Much like you might avoid a part of town that you’ve heard is dangerous, I had a vaguely negative impression of Aldi. I’ve come to believe that is largely because, like the supposedly bad neighborhood, the store has long been associated with low-income. As a child of the American suburbs, I unconsciously learned to avoid spaces linked to poverty. For many, Aldi is synonymous with scarcity.

Admittedly, some of this is baked into the Aldi approach, which is also part of its charm. The stores are about a quarter of the size of the footprint utilized by your typical American grocery chain. They stock far fewer products: approximately 1,400 items, almost all marked by the store’s private labels. You can find most things, but perplexingly, not everything, especially if the item you seek is out of season or not a pantry staple. Brown sugar, yes; corn syrup, no. It’s rare to have options to choose from, though that singular offering is reliably high quality.

A wedge of affordable Parmesan cheese and a package of zucchini in my cart, I planned a frittata and felt my depression begin to lift.

Shoppers are largely on their own at Aldi stores, which are minimally staffed. Shopping carts require a quarter to use, which is refunded to the customer upon return. You must purchase or provide your own bags or boxes and pack up your own purchases.

These deviations add to Aldi’s aura of austerity. But I was delighted to find a dependably low-priced grocery outlet that stocked everything from the basics to gourmet-adjacent products, a place I didn’t have to buy in bulk in order to save money. It was easy for me to reframe the experience as European — it’s practically fancy! Gradually, I developed enough trust in the products to take small risks on items such as inexpensive German mustard or a jar of marinated bell peppers I incorporated into pastas, salads, and spreads.

Aldi expanded my dirt-cheap menu options by a small but significant margin. To my great delight, the store brought salad greens back into my life. For a few dollars, I could buy a pack of four small heads of “artisanal” lettuce, fruit, a bag of nuts, and a 99-cent dressing that would keep me in salads for a week or more. A wedge of affordable Parmesan cheese and a package of zucchini in my cart, I planned a frittata and felt my depression begin to lift. Most importantly, the food was good: It’s an open secret that many Aldi products hail from the same factories as their brand-name doppelgängers.

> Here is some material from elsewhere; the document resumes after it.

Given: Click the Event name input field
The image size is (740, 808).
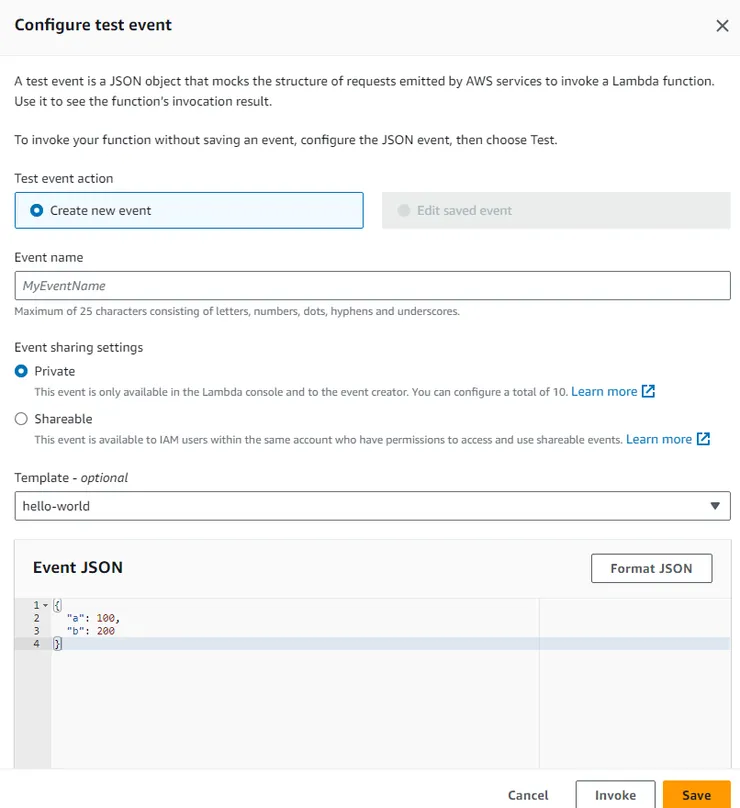Looking at the screenshot, I should [x=372, y=286].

Once you know the store’s layout and customs, shopping becomes a comforting game — one many of my fellow shoppers clearly enjoy. They’re the ones who enthusiastically endorse the product you’re squinting at or offer you their emptied cart and wave off your proffered quarter. Some might head home to review their latest purchase in a Facebook group for Aldi “nerds,” now 1.4 million users strong.

I’ve become something of an über-nerd, myself. A few years ago, after yet another friend confessed their trepidation about Aldi, I organized my first annual holiday tour. Attendees have included artists, medical assistants, teachers, engineers, and full-time parents. Each left with a guide to my favorite Aldi provisions and insight into the chain’s mysterious customs.

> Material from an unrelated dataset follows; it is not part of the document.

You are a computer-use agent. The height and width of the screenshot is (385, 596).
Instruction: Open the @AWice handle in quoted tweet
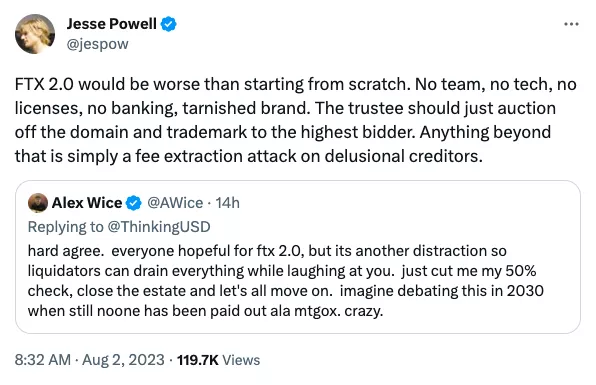click(175, 203)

Though the enterprise is a little silly by design, it’s my pleasure to recruit Aldi acolytes. In part because we’re all welcome there. My fellow shoppers represent a cross-section of humanity: rural residents on a monthly stock-up trip, employees of shelters or other nonprofits that serve food, families paying with a food assistance card, restaurant owners with a cartload of butter and whipping cream, well-dressed ladies buying stuffed olives and other cocktail-party fare, and penny-pinching college students. I’ve heard half a dozen languages spoken at Aldi.

Whereas a typical grocery store experience can be rage-inducing, I sometimes retreat to Aldi to calm down. It was once a landmark on my route home from a toxic workplace. At another time in my life, I’d stop by after an appointment with my old therapist.

It’s been a while since I’ve shopped at Aldi in order to stretch a tiny grocery budget as far as it could possibly go. These days, I’ll toss impulse buys in my cart without calculating the total because I trust both the deals and my relatively healthy bank balance. And when I eat beans and rice, I do so with gusto, savoring every bite.